Oil subjects are always objectionable no matter what forum you're on. Lucky for you cprstn54 I'm about to solve your problems.
There are several grades of snythetic oil.
(LONG) http://motorcycleinfo.calsci.com/Oils1.html
While your old oil is fine the problem lies with the moisture that accumulates inside the crankcase. This moisture falls below the surface of the oil and causes corrosion. If you live in a very dry climate then I would say no problem. If your engines are kept at one temperature then chances of moisture are even less. Just as water droplets form on a glass of ice tea water forms on the inside of your crankcase when the temperature drops.
I also have started using fully synthetic in all my vehicles and small engines. Air cooled engines operate 100 degrees hotter than a water cooled engine.

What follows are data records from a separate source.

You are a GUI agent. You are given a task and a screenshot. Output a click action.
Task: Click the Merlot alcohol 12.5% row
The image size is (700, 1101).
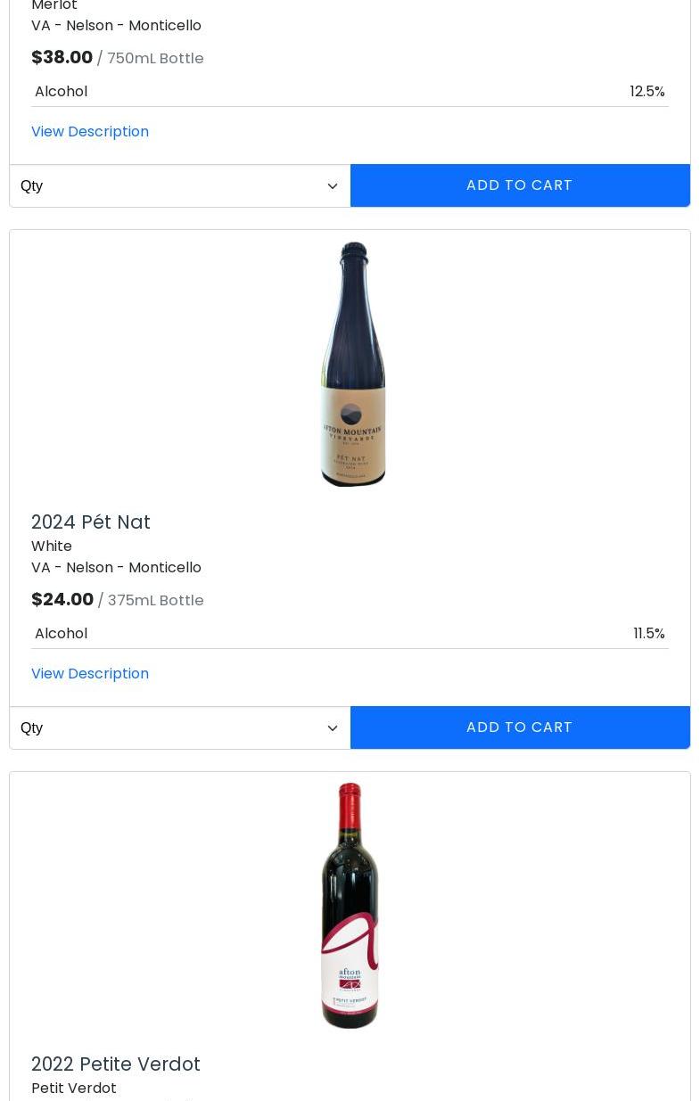[350, 91]
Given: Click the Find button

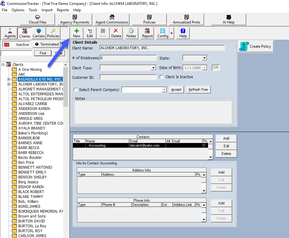Looking at the screenshot, I should [42, 53].
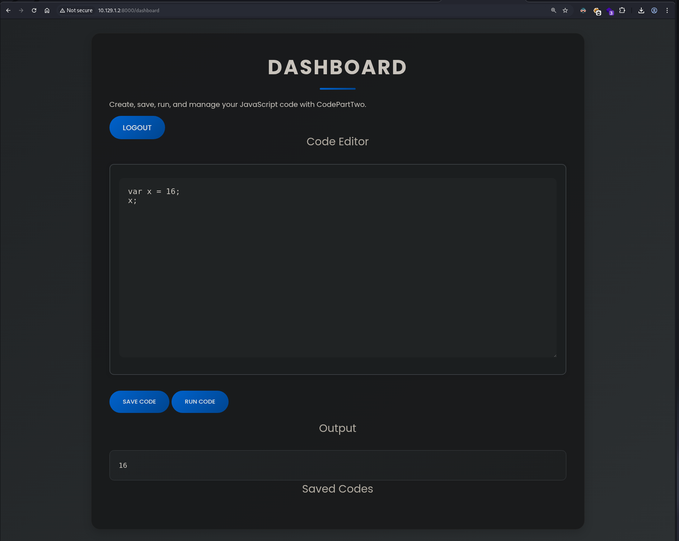The height and width of the screenshot is (541, 679).
Task: Click the LOGOUT button
Action: [x=137, y=128]
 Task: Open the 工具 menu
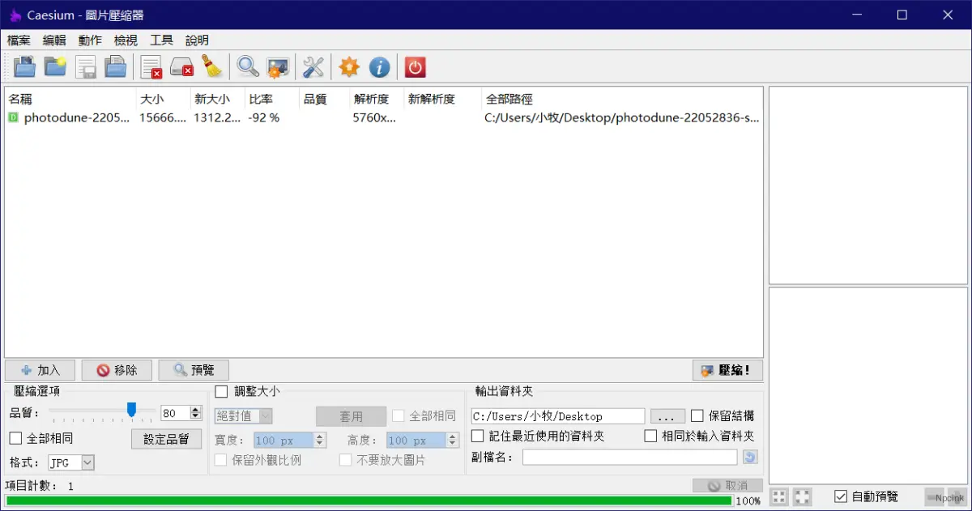(x=161, y=40)
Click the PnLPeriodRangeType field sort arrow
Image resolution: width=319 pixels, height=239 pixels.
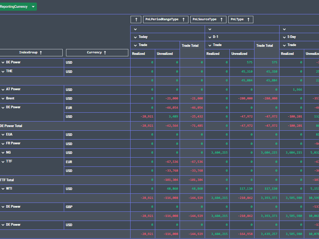183,20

With synthetic oil If a water cooled engine loses it's coolant and is stopped before maximum temperature is reached chances are you are only going to replace a set of head gaskets and maybe a head. The bottom end of the engine should not be damaged. In an over heat condition standard oil will break down much sooner than synthetic damaging rings and bearings. I change oil in my seldom used generators every 2 years because they live in my insulated garage.
They most important thing with small (or any) engine is to add sta-bil to the gas if it sits for more than 3 months. Today’s ethanol enhanced gas attracts moisture. I do not use ethanol enhanced gas for this and one more reason. Corn just recently reached record high prices. Beef and beverages will soon follow.
Extracted corn distillates belong in a bottle, not your gas tank.


Last edited by Know It ALL; 01-01-2011 at 07:27 AM.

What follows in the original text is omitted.